*** Opening of GIVEN RECORDS ***
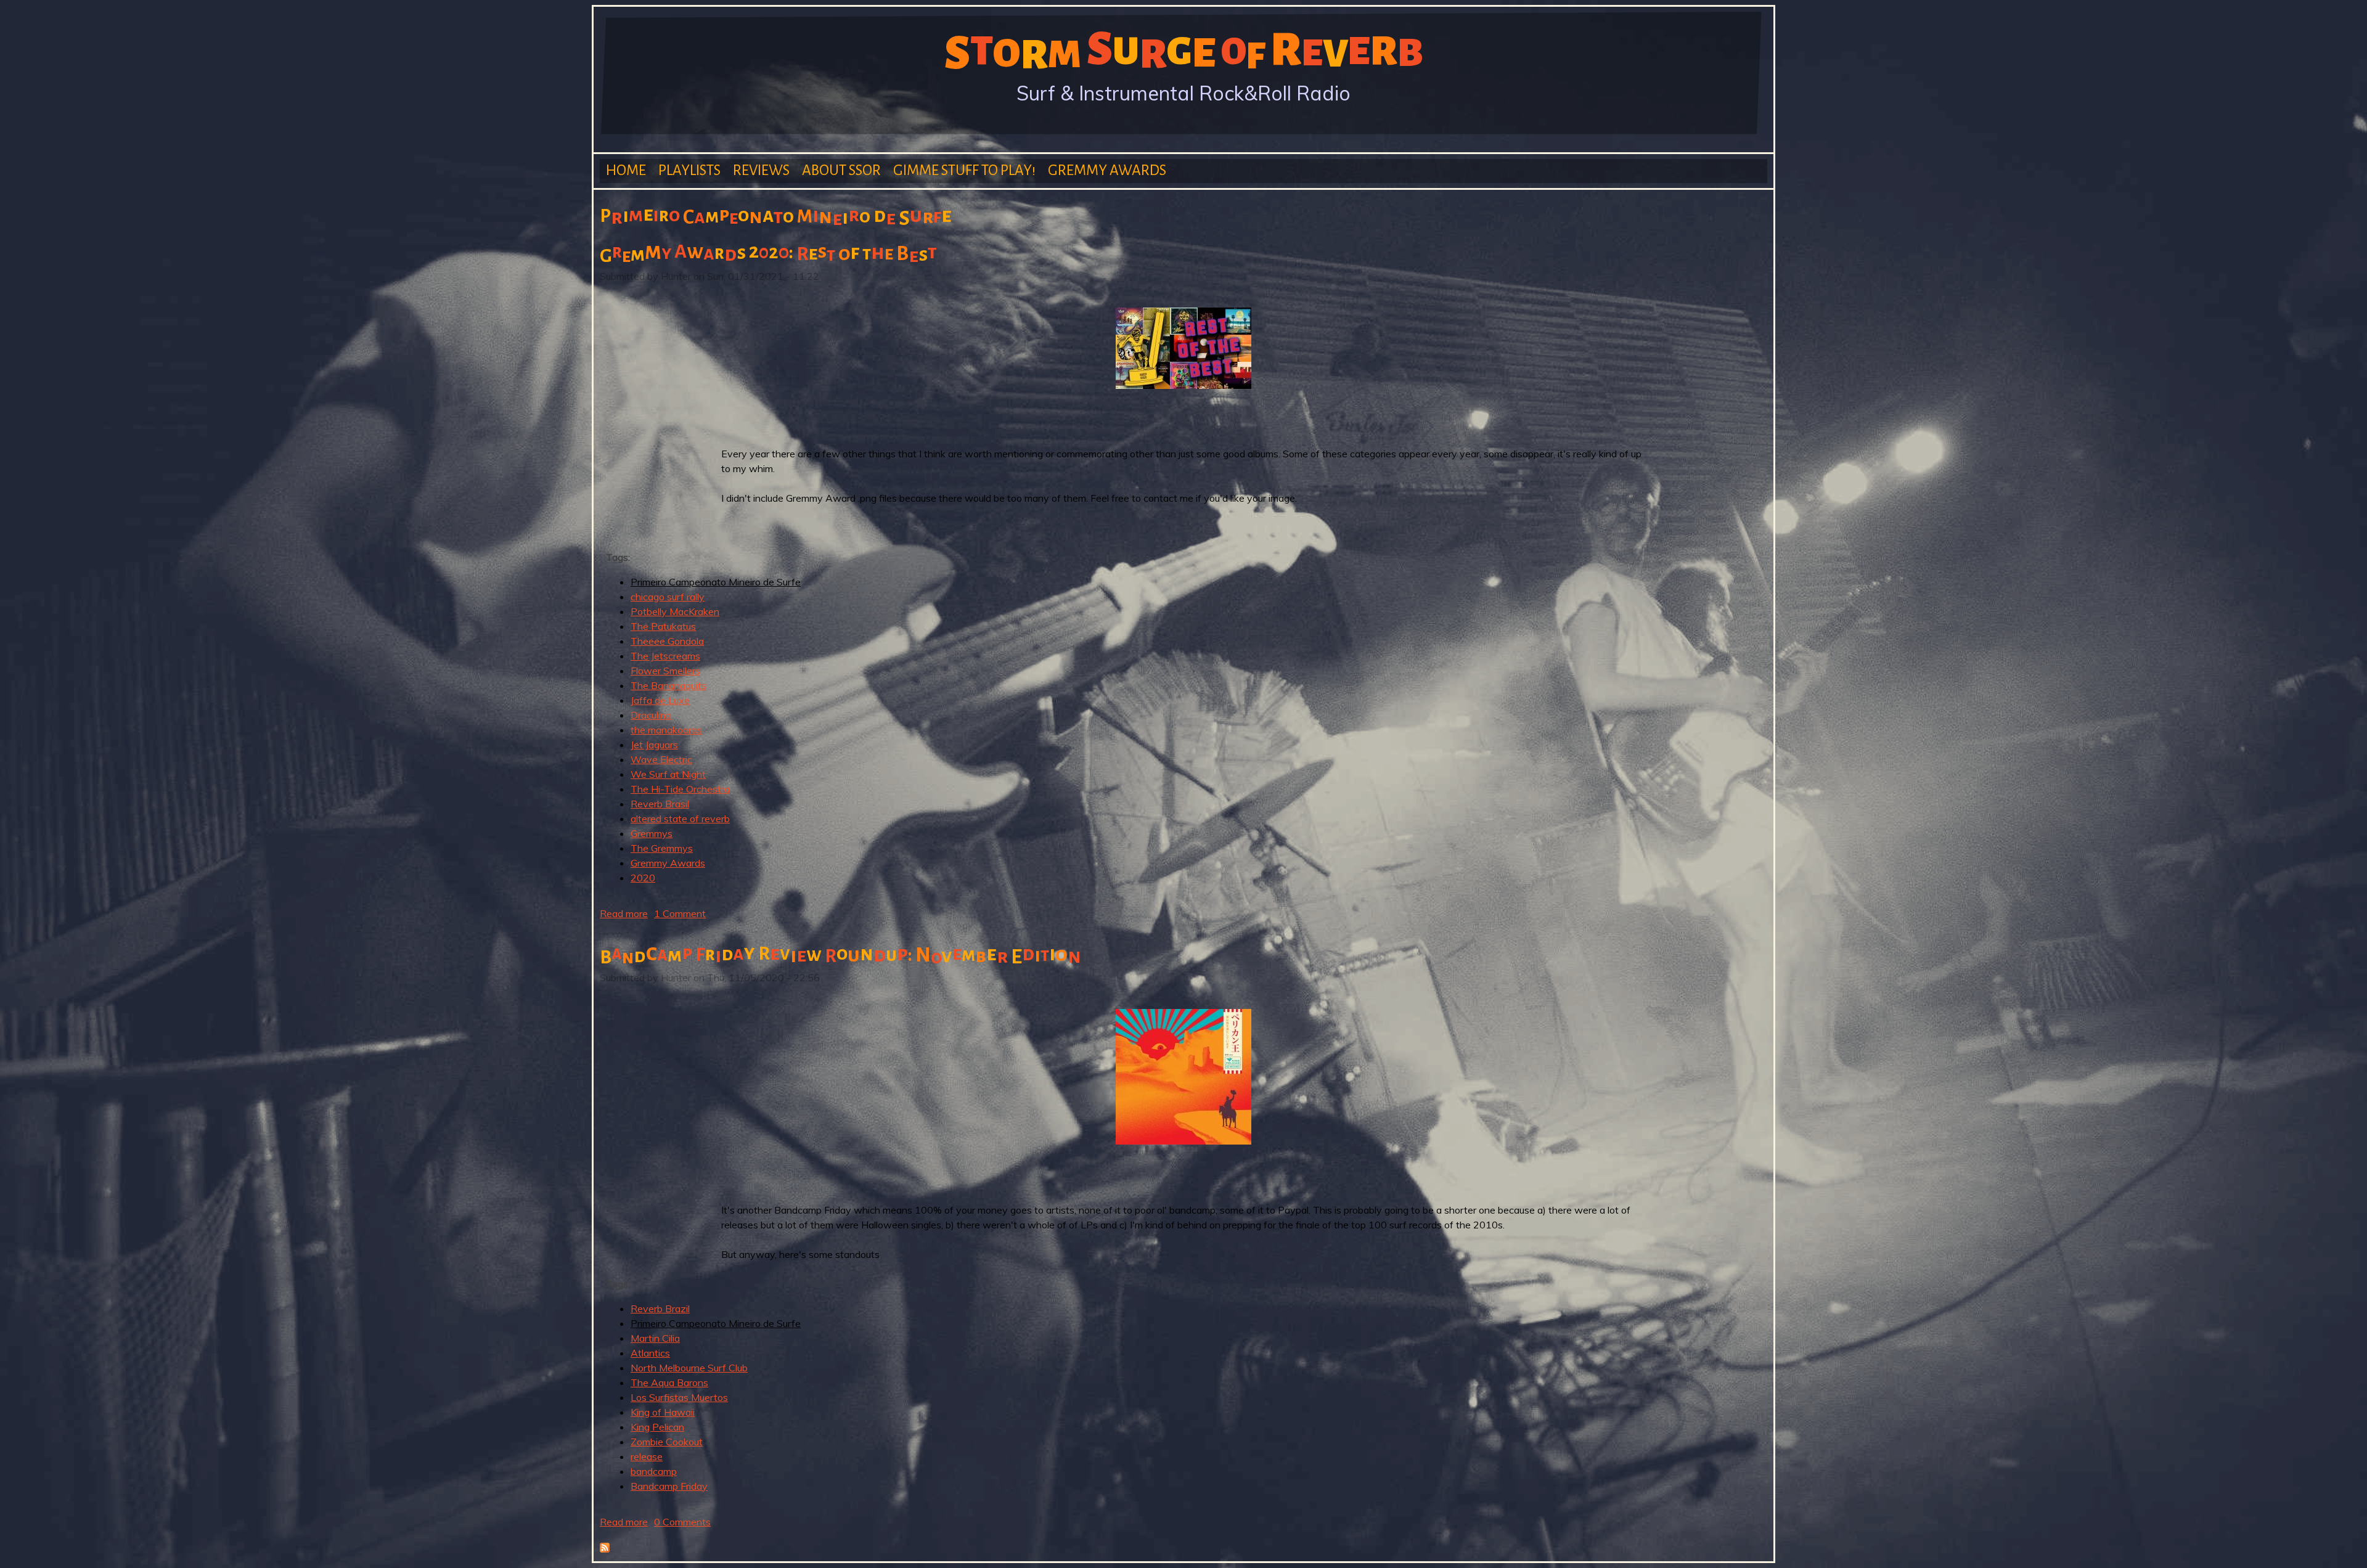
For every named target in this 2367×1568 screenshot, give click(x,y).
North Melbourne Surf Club (689, 1368)
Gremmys (651, 833)
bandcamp (654, 1471)
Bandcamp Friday (669, 1486)
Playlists (689, 170)
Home (626, 170)
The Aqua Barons (669, 1382)
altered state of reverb (680, 818)
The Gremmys (662, 848)
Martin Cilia (655, 1338)
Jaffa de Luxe (660, 700)
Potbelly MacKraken (675, 611)
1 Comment (680, 913)
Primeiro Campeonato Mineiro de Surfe (716, 582)
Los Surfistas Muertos (679, 1397)
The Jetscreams (665, 656)
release (647, 1456)
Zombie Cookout (667, 1441)
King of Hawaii (663, 1412)
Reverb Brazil (660, 1308)
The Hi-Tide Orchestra (680, 789)
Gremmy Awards (1107, 170)
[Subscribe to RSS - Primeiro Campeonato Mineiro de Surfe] (605, 1549)
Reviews (761, 170)
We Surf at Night (668, 774)
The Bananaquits (668, 685)
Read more (624, 913)
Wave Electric (661, 759)
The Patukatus (663, 626)
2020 (643, 878)
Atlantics (650, 1353)
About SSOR (841, 170)
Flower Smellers (665, 670)
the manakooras (666, 730)
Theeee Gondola (667, 641)
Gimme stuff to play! (964, 170)
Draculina (651, 715)
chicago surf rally (668, 596)
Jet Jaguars (654, 744)
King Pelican (657, 1427)
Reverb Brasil (660, 804)
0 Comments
*** Close of GIVEN RECORDS ***
» **WHAT IS REQUIRED**
Would you retype the lines above from the one with "Gremmy Awards (1107, 170)" down to the one with "chicago surf rally (668, 596)", word for word, both ends included and no other lines?

» **RESULT OF THE EXERCISE**
Gremmy Awards (1107, 170)
[Subscribe to RSS - Primeiro Campeonato Mineiro de Surfe] (605, 1549)
Reviews (761, 170)
We Surf at Night (668, 774)
The Bananaquits (668, 685)
Read more (624, 913)
Wave Electric (661, 759)
The Patukatus (663, 626)
2020 (643, 878)
Atlantics (650, 1353)
About SSOR (841, 170)
Flower Smellers (665, 670)
the manakooras (666, 730)
Theeee Gondola (667, 641)
Gimme stuff to play! (964, 170)
Draculina (651, 715)
chicago surf rally (668, 596)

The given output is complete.